Visuospatial abilities play a fundamental role in everyday activities but decline faster and earlier in Alzheimer’s disease (AD) [26]. However, neuropsychological research on AD hardly paid any attention to visuospatial memory. The present study showed a significant improvement in visuo-spatial memory of the study participants as compared to the control group, in agreement with the review by Kueider et al [27].

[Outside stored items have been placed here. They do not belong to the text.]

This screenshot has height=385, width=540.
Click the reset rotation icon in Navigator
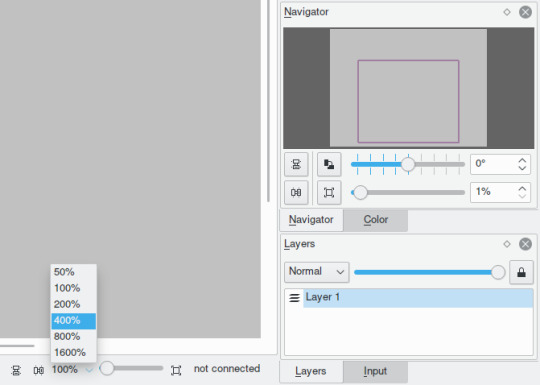coord(329,164)
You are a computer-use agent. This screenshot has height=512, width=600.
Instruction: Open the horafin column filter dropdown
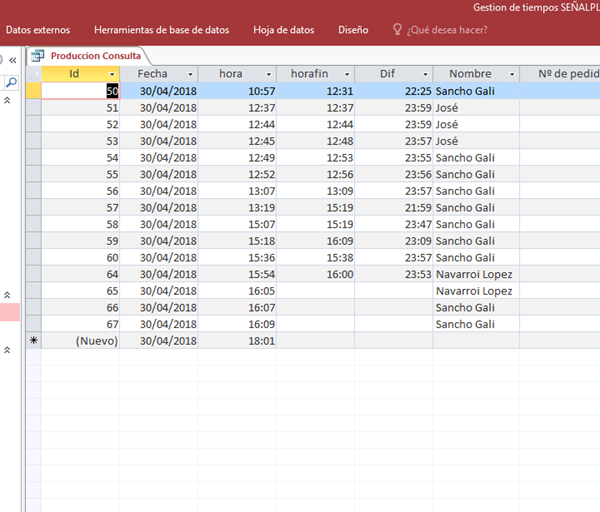click(346, 75)
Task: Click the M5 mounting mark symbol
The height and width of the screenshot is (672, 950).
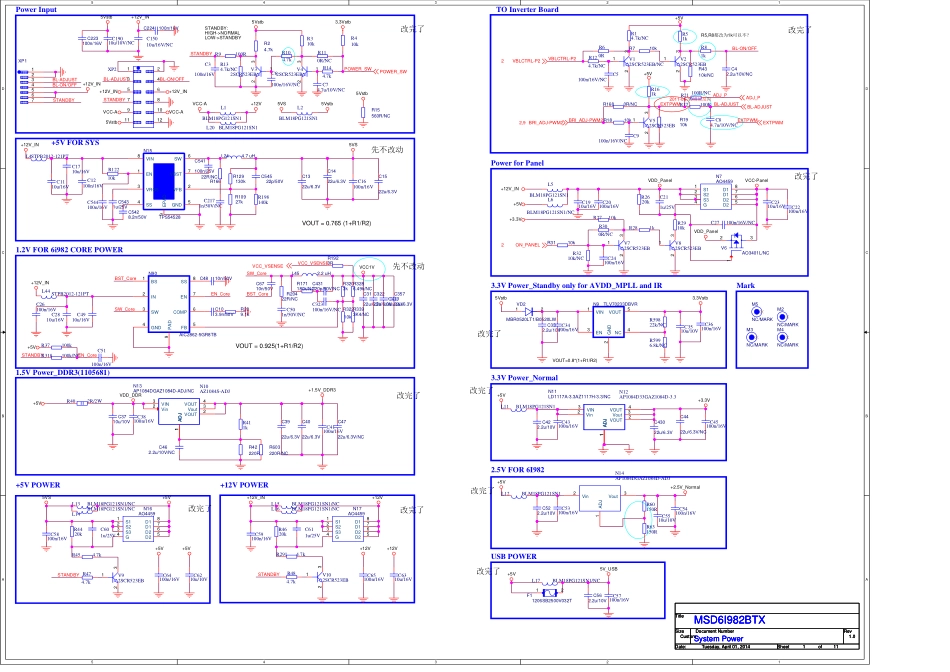Action: point(755,309)
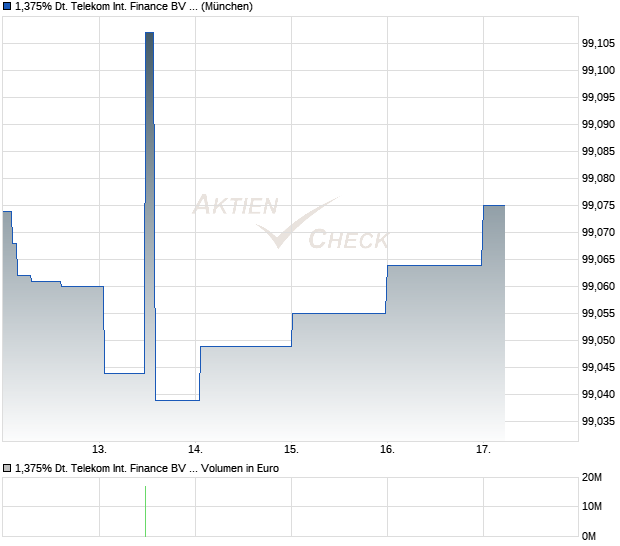Click the 99,105 price axis label
Viewport: 620px width, 546px height.
pyautogui.click(x=598, y=43)
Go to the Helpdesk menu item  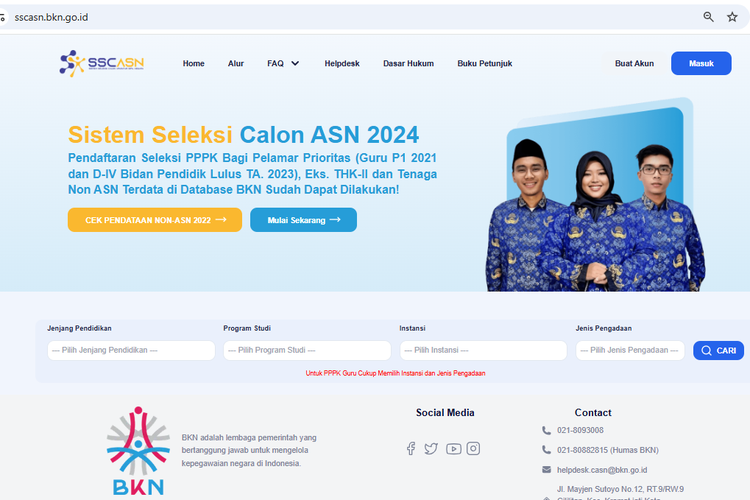(342, 63)
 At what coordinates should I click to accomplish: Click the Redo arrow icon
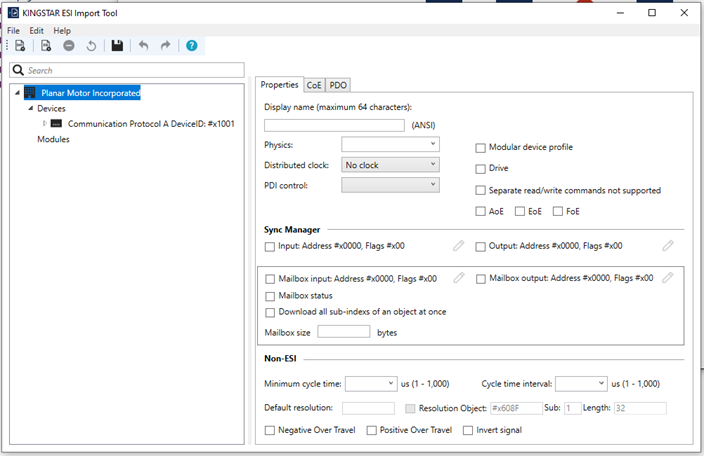(165, 46)
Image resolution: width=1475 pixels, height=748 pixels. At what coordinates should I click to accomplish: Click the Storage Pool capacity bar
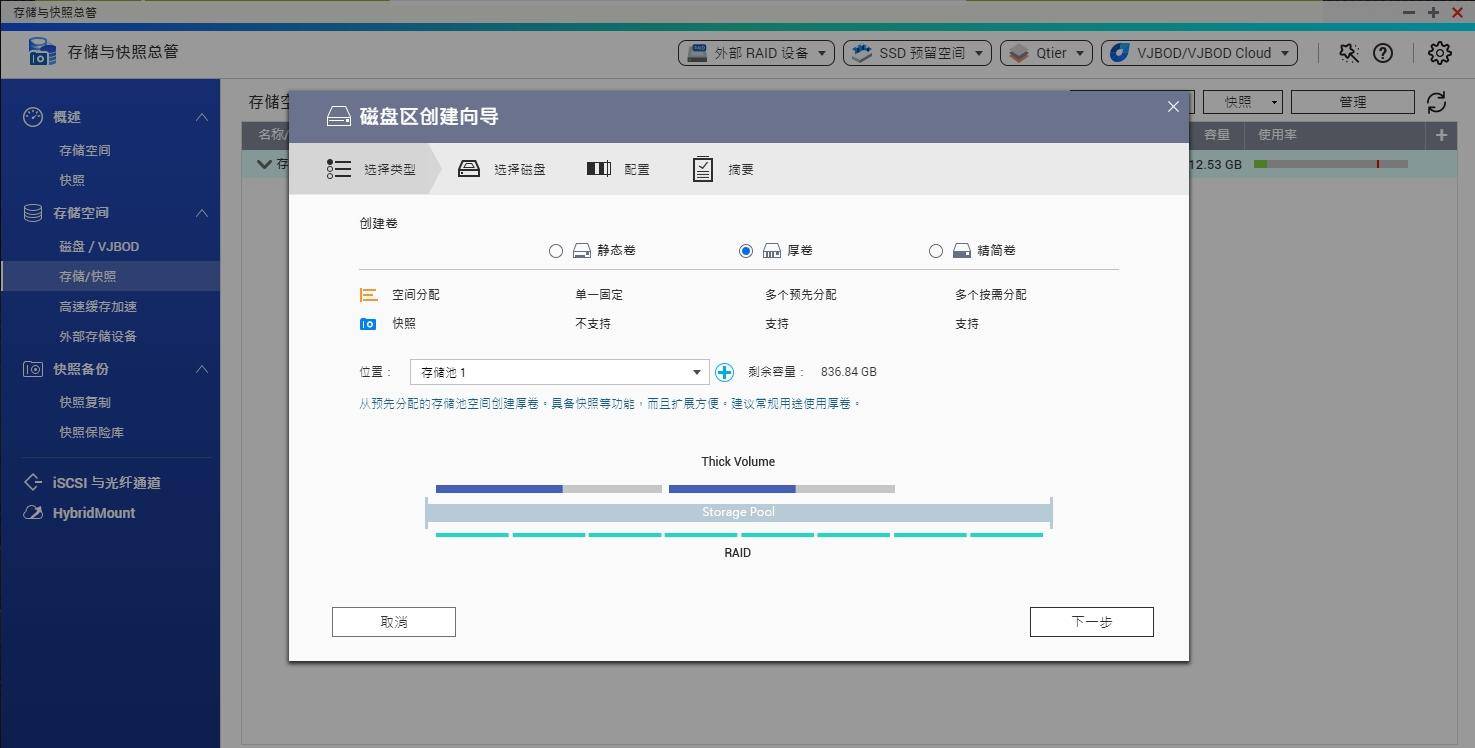point(737,512)
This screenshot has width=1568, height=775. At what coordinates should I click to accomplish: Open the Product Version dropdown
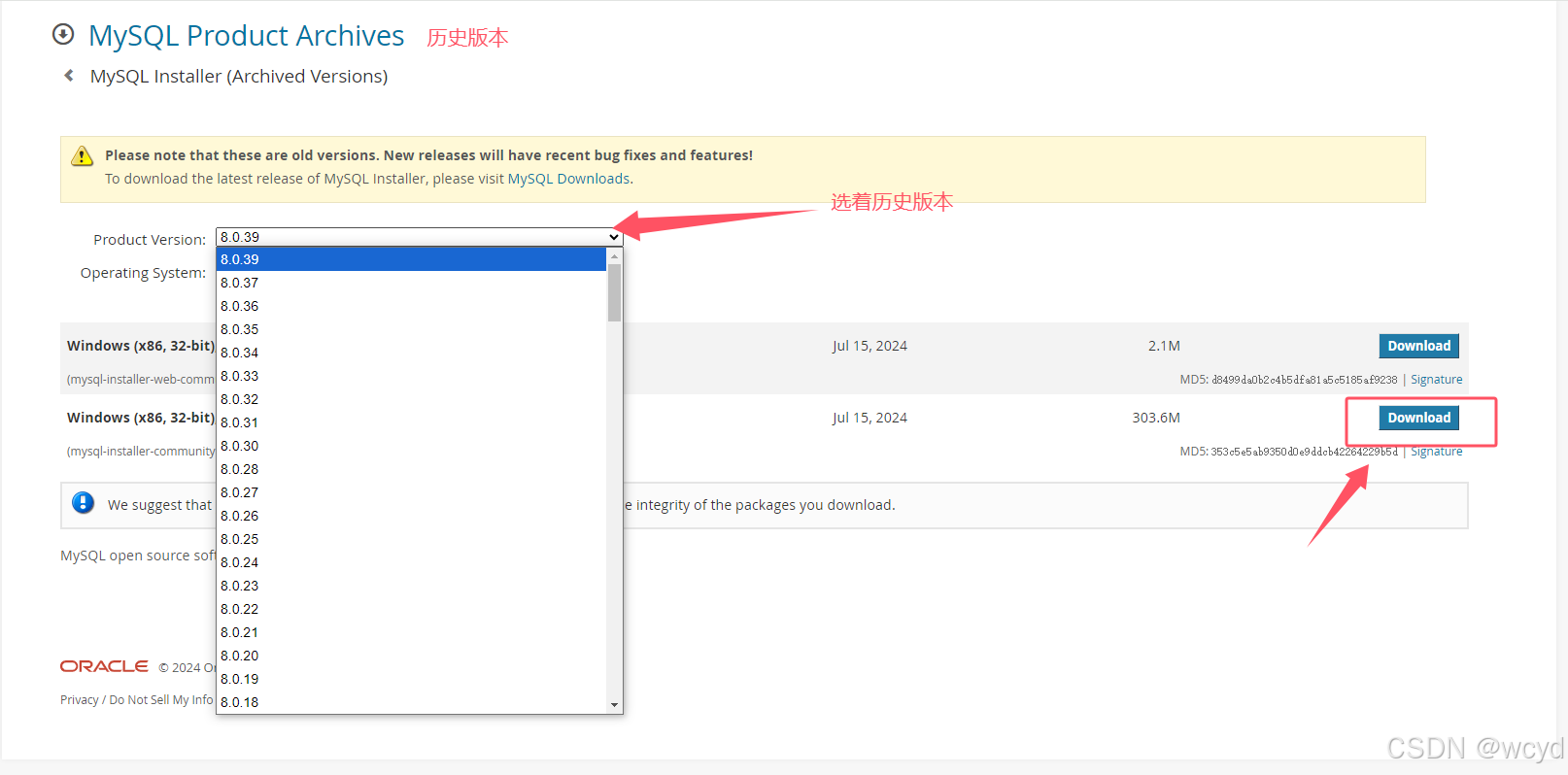(419, 237)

The MISCI trial not only showed the feasibility of computer-based cognitive training for Indian older adults but also their adherence to Mediterranean equivalent diet and exercise. It also revealed the superiority of multimodal intervention to improve the cognitive status of OA-SCI, as assessed by PGI-MS. The CBCT performed alone was also beneficial in improving cognitive status in OA-SCI. The MISCI trial would encourage the researchers to further work on simplified computer-based training protocol, especially smartphone based cognitive training which could be scalable to the masses. However, the availability of smart phones to all sectors of older people and the digital divide are some concerns.

Strength and limitations

The MISCI trial is the first of its kind RCT where older adults with subjective cognitive impairment were intervened with a multimodal approach using computer-based cognitive therapy, MED, and customized exercise regimes. Small sample size and non-generalizability being a unicentric study were some of the limitations.

Conclusion

The MISCI trial showed the positive effects of multimodal non-pharmacological intervention with computer based cognitive training, Mediterranean equivalent diet and exercise on various cognitive domains in older adults with subjective cognitive impairment. The present study gives an indication that an early intervention at SCI stage would prevent or halt the progress of cognitive impairment among older adults. Multicentric smartphone based cognitive training can be tried to reach the masses with SCI.

Acknowledgments

The authors acknowledge, with thanks, the support rendered by all faculties and staff of the Department of Geriatric Medicine, AIIMS, New Delhi, and, most importantly, the study participants and care providers who proactively brought their seniors to the hospital for the study.